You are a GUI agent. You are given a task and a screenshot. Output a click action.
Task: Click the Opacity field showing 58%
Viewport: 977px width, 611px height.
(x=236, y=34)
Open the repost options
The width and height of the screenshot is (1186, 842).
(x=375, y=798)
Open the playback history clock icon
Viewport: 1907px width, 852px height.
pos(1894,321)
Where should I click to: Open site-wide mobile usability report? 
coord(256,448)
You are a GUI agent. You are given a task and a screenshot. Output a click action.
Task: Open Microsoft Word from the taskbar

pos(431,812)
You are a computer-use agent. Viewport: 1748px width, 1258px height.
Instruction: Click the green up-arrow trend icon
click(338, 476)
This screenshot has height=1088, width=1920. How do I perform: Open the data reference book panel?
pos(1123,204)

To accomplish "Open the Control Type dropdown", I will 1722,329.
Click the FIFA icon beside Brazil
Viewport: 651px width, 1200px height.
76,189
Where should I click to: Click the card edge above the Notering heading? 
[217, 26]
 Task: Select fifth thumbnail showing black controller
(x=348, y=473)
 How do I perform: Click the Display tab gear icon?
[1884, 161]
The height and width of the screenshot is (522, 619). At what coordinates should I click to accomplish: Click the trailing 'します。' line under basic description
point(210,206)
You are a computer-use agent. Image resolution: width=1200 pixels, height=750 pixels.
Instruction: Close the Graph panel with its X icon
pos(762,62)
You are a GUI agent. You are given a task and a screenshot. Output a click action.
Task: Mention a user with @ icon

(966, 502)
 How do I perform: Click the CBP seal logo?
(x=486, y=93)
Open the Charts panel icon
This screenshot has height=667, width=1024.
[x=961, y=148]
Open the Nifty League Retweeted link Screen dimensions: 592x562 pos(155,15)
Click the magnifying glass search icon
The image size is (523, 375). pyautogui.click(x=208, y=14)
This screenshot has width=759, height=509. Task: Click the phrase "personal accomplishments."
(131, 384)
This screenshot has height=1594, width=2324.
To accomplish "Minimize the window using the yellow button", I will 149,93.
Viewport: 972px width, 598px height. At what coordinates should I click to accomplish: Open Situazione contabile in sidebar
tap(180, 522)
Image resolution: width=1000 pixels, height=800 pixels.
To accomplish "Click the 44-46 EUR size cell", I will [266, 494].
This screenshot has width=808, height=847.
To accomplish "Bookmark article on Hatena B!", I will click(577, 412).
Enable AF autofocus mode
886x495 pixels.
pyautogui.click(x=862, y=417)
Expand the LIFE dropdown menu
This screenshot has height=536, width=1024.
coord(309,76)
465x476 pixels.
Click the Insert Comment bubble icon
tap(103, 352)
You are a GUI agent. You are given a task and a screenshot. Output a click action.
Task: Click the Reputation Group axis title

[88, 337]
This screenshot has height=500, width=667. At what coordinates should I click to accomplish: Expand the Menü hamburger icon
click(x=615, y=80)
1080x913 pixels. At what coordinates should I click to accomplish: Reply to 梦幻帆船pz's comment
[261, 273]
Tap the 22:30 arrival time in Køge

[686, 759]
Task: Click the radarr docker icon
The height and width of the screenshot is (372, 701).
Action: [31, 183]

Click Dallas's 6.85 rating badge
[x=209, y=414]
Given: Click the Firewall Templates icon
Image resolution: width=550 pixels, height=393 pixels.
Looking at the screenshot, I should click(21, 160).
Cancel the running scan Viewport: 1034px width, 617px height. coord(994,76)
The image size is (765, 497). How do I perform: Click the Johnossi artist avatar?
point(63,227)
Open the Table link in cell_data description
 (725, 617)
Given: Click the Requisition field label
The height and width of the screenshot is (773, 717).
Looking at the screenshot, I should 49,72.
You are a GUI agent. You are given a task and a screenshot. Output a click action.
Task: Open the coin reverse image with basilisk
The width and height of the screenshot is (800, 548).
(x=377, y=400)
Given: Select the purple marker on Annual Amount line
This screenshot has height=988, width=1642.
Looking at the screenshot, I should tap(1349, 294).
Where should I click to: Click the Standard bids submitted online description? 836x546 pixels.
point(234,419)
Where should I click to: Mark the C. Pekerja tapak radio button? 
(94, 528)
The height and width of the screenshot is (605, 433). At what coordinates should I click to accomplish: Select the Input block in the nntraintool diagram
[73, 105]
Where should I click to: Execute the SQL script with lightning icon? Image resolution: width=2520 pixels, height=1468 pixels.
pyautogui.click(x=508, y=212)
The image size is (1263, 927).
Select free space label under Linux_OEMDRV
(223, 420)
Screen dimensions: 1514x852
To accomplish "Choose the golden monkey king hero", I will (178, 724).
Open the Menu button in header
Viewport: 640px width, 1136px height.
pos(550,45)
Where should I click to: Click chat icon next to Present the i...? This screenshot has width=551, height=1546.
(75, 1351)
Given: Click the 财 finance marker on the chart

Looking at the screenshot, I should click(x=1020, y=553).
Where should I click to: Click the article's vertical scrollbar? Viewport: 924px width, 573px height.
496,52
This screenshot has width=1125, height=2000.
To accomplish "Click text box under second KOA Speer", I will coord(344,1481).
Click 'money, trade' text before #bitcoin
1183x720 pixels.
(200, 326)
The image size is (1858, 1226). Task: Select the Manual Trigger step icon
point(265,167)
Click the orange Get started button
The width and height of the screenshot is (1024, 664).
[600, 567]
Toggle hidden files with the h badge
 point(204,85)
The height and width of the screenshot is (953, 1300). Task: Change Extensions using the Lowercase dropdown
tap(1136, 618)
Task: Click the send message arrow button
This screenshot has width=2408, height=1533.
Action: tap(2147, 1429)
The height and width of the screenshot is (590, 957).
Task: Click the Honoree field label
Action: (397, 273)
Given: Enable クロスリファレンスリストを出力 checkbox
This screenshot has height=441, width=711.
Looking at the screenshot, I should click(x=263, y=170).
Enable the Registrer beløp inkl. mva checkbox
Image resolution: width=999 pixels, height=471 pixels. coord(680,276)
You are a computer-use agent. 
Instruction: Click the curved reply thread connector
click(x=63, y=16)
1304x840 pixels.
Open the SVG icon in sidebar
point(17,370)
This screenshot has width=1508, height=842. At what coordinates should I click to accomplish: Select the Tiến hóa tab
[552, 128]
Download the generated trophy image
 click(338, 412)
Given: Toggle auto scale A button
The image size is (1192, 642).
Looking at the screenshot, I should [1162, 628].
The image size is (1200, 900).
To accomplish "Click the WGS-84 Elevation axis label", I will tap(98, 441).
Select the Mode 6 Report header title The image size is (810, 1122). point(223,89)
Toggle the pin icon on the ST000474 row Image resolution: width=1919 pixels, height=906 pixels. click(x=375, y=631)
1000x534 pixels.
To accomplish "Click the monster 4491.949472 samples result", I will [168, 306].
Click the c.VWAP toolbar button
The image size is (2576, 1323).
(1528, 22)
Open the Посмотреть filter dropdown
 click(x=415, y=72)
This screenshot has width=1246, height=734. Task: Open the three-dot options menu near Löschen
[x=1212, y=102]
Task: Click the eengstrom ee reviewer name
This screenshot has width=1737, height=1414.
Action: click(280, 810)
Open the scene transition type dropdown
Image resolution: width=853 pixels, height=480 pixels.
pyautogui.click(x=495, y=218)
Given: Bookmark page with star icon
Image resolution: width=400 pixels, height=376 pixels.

Work to complete:
Can you switch every "Viewport" in the records above to "Window" and give the lines back with nothing else changed?

Full response:
You are a GUI agent. You are given a task and a screenshot. Output a click action.
Task: Click the Opacity field showing 58%
Window: 977px width, 611px height.
(x=236, y=34)
Open the repost options
The width and height of the screenshot is (1186, 842).
(x=375, y=798)
Open the playback history clock icon
Window: 1907px width, 852px height.
pos(1894,321)
Where should I click to: Open site-wide mobile usability report? 
coord(256,448)
You are a GUI agent. You are given a task and a screenshot. Output a click action.
Task: Open Microsoft Word from the taskbar

pos(431,812)
You are a computer-use agent. Window: 1748px width, 1258px height.
Instruction: Click the green up-arrow trend icon
click(338, 476)
This screenshot has height=1088, width=1920. How do I perform: Open the data reference book panel?
pos(1123,204)

To accomplish "Open the Control Type dropdown", I will 1722,329.
Click the FIFA icon beside Brazil
Window: 651px width, 1200px height.
76,189
Where should I click to: Click the card edge above the Notering heading? 
[217, 26]
 Task: Select fifth thumbnail showing black controller
(x=348, y=473)
 How do I perform: Click the Display tab gear icon?
[1884, 161]
The height and width of the screenshot is (522, 619). At what coordinates should I click to accomplish: Click the trailing 'します。' line under basic description
point(210,206)
You are a computer-use agent. Image resolution: width=1200 pixels, height=750 pixels.
Instruction: Close the Graph panel with its X icon
pos(762,62)
You are a GUI agent. You are given a task and a screenshot. Output a click action.
Task: Mention a user with @ icon

(966, 502)
 How do I perform: Click the CBP seal logo?
(x=486, y=93)
Open the Charts panel icon
This screenshot has height=667, width=1024.
[x=961, y=148]
Open the Nifty League Retweeted link Screen dimensions: 592x562 pos(155,15)
Click the magnifying glass search icon
The image size is (523, 375). pyautogui.click(x=208, y=14)
This screenshot has width=759, height=509. Task: Click the phrase "personal accomplishments."
(131, 384)
This screenshot has height=1594, width=2324.
To accomplish "Minimize the window using the yellow button", I will 149,93.
Window: 972px width, 598px height. At what coordinates should I click to accomplish: Open Situazione contabile in sidebar
tap(180, 522)
Image resolution: width=1000 pixels, height=800 pixels.
To accomplish "Click the 44-46 EUR size cell", I will [266, 494].
This screenshot has width=808, height=847.
To accomplish "Bookmark article on Hatena B!", I will click(577, 412).
Enable AF autofocus mode
886x495 pixels.
pyautogui.click(x=862, y=417)
Expand the LIFE dropdown menu
This screenshot has height=536, width=1024.
coord(309,76)
465x476 pixels.
Click the Insert Comment bubble icon
tap(103, 352)
You are a GUI agent. You are given a task and a screenshot. Output a click action.
Task: Click the Reputation Group axis title

[88, 337]
This screenshot has height=500, width=667. At what coordinates should I click to accomplish: Expand the Menü hamburger icon
click(x=615, y=80)
1080x913 pixels. At what coordinates should I click to accomplish: Reply to 梦幻帆船pz's comment
[261, 273]
Tap the 22:30 arrival time in Køge

[686, 759]
Task: Click the radarr docker icon
The height and width of the screenshot is (372, 701).
Action: [31, 183]

Click Dallas's 6.85 rating badge
[x=209, y=414]
Given: Click the Firewall Templates icon
Image resolution: width=550 pixels, height=393 pixels.
Looking at the screenshot, I should click(21, 160).
Cancel the running scan Window: 1034px width, 617px height. coord(994,76)
The image size is (765, 497). How do I perform: Click the Johnossi artist avatar?
point(63,227)
Open the Table link in cell_data description
 (725, 617)
Given: Click the Requisition field label
The height and width of the screenshot is (773, 717).
Looking at the screenshot, I should 49,72.
You are a GUI agent. You are given a task and a screenshot. Output a click action.
Task: Open the coin reverse image with basilisk
The width and height of the screenshot is (800, 548).
(x=377, y=400)
Given: Select the purple marker on Annual Amount line
This screenshot has height=988, width=1642.
Looking at the screenshot, I should tap(1349, 294).
Where should I click to: Click the Standard bids submitted online description? 836x546 pixels.
point(234,419)
Where should I click to: Mark the C. Pekerja tapak radio button? 
(94, 528)
The height and width of the screenshot is (605, 433). At what coordinates should I click to accomplish: Select the Input block in the nntraintool diagram
[73, 105]
Where should I click to: Execute the SQL script with lightning icon? Image resolution: width=2520 pixels, height=1468 pixels.
pyautogui.click(x=508, y=212)
The image size is (1263, 927).
Select free space label under Linux_OEMDRV
(223, 420)
Screen dimensions: 1514x852
To accomplish "Choose the golden monkey king hero", I will (178, 724).
Open the Menu button in header
Window: 640px width, 1136px height.
pos(550,45)
Where should I click to: Click chat icon next to Present the i...? This screenshot has width=551, height=1546.
(75, 1351)
Given: Click the 财 finance marker on the chart

Looking at the screenshot, I should click(x=1020, y=553).
Where should I click to: Click the article's vertical scrollbar? Window: 924px width, 573px height.
496,52
This screenshot has width=1125, height=2000.
To accomplish "Click text box under second KOA Speer", I will coord(344,1481).
Click 'money, trade' text before #bitcoin
1183x720 pixels.
(200, 326)
The image size is (1858, 1226). Task: Select the Manual Trigger step icon
point(265,167)
Click the orange Get started button
The width and height of the screenshot is (1024, 664).
[600, 567]
Toggle hidden files with the h badge
 point(204,85)
The height and width of the screenshot is (953, 1300). Task: Change Extensions using the Lowercase dropdown
tap(1136, 618)
Task: Click the send message arrow button
This screenshot has width=2408, height=1533.
Action: tap(2147, 1429)
The height and width of the screenshot is (590, 957).
Task: Click the Honoree field label
Action: (397, 273)
Given: Enable クロスリファレンスリストを出力 checkbox
This screenshot has height=441, width=711.
Looking at the screenshot, I should click(x=263, y=170).
Enable the Registrer beløp inkl. mva checkbox
Image resolution: width=999 pixels, height=471 pixels. coord(680,276)
You are a computer-use agent. 
Instruction: Click the curved reply thread connector
click(x=63, y=16)
1304x840 pixels.
Open the SVG icon in sidebar
point(17,370)
This screenshot has width=1508, height=842. At what coordinates should I click to accomplish: Select the Tiến hóa tab
[552, 128]
Download the generated trophy image
 click(338, 412)
Given: Toggle auto scale A button
The image size is (1192, 642).
Looking at the screenshot, I should [1162, 628].
The image size is (1200, 900).
To accomplish "Click the WGS-84 Elevation axis label", I will tap(98, 441).
Select the Mode 6 Report header title The image size is (810, 1122). point(223,89)
Toggle the pin icon on the ST000474 row Image resolution: width=1919 pixels, height=906 pixels. click(x=375, y=631)
1000x534 pixels.
To accomplish "Click the monster 4491.949472 samples result", I will [168, 306].
Click the c.VWAP toolbar button
The image size is (2576, 1323).
(1528, 22)
Open the Посмотреть filter dropdown
 click(x=415, y=72)
This screenshot has width=1246, height=734. Task: Open the three-dot options menu near Löschen
[x=1212, y=102]
Task: Click the eengstrom ee reviewer name
This screenshot has width=1737, height=1414.
Action: click(280, 810)
Open the scene transition type dropdown
Image resolution: width=853 pixels, height=480 pixels.
pyautogui.click(x=495, y=218)
Given: Bookmark page with star icon
Image resolution: width=400 pixels, height=376 pixels.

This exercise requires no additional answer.